# Record excerpts:
──────────
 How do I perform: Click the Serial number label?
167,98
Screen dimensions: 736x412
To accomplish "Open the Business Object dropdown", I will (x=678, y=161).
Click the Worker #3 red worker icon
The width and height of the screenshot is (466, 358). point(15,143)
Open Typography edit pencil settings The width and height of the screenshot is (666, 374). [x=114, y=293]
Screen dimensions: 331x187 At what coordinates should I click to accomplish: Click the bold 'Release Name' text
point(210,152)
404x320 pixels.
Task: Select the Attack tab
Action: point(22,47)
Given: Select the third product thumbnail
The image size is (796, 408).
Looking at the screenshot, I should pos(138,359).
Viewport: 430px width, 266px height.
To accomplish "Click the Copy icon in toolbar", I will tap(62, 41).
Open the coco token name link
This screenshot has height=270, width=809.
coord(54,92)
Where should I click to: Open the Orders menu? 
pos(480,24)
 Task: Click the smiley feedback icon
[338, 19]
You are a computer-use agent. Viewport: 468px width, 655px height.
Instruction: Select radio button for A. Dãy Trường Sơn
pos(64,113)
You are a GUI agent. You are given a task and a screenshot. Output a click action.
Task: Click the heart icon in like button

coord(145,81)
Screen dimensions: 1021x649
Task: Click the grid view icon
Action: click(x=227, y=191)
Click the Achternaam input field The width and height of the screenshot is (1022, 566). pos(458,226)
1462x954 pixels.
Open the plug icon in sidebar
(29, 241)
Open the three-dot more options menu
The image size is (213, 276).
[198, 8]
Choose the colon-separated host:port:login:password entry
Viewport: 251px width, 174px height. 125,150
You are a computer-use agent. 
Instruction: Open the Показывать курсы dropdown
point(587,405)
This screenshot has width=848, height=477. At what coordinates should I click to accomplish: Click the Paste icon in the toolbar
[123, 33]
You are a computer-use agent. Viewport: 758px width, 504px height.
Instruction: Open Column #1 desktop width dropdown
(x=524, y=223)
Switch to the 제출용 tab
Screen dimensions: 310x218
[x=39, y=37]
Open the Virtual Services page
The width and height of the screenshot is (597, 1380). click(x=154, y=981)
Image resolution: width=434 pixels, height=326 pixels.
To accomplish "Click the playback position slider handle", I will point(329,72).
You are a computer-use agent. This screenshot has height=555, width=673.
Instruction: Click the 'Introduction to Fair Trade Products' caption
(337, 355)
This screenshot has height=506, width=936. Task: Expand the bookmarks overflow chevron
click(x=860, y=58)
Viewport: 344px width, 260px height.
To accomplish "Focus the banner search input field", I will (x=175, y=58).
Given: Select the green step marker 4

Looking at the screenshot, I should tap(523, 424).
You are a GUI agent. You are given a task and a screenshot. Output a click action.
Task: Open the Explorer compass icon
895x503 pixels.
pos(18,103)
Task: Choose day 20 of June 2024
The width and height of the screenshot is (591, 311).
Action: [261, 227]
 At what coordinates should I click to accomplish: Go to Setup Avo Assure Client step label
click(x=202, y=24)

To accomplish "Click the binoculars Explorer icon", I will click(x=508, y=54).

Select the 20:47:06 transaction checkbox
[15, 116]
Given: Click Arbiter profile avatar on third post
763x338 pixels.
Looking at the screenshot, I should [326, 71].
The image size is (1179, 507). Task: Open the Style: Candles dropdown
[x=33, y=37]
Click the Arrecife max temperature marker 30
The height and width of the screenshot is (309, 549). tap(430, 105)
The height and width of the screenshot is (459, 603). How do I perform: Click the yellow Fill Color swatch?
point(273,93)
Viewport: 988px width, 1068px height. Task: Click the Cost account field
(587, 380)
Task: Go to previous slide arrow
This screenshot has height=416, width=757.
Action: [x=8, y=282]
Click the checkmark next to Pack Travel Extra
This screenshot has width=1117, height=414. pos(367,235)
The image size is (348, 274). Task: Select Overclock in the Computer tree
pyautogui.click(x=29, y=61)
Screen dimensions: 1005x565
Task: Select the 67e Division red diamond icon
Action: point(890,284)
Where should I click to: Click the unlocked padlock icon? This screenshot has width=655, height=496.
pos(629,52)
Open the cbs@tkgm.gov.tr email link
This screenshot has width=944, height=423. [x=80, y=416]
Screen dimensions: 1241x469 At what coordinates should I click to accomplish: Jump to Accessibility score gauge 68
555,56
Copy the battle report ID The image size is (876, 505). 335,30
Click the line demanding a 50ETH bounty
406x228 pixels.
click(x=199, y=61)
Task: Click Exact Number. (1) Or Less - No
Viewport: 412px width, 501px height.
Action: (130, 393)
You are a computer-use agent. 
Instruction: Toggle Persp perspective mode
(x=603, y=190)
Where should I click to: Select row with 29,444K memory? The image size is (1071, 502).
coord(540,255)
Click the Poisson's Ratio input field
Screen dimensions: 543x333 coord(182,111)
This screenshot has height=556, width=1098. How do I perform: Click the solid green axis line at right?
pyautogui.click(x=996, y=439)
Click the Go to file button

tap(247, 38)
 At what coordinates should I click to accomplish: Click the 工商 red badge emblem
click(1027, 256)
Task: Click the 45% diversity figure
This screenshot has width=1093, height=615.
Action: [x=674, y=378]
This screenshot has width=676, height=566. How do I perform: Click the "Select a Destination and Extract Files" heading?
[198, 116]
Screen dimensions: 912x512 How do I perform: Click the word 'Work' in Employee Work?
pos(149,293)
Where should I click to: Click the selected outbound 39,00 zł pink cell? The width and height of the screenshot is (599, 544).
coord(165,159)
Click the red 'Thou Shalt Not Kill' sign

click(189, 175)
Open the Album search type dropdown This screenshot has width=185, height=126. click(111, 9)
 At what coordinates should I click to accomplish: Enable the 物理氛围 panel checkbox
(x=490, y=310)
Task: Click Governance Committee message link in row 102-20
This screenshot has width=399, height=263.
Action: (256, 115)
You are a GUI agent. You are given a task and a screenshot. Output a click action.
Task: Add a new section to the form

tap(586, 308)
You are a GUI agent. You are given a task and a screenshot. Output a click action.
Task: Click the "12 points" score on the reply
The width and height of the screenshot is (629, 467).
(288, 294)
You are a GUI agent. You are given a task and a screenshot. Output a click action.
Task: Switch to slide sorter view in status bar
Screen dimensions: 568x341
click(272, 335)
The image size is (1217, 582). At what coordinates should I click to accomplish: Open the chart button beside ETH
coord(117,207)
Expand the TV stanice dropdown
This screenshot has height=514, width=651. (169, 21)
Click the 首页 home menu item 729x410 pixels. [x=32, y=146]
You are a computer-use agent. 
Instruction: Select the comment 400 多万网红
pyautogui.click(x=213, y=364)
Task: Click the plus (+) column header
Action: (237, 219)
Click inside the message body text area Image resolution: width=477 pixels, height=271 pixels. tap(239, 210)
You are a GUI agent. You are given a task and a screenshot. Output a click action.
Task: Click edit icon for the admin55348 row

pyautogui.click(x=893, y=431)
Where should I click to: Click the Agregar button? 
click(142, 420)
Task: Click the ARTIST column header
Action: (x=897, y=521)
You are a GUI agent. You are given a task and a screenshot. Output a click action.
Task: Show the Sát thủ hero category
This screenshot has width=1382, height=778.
──────────
# Exercise:
Based on the entries above, give the number of lines with the string "third" and no further text.

# Exercise result:
2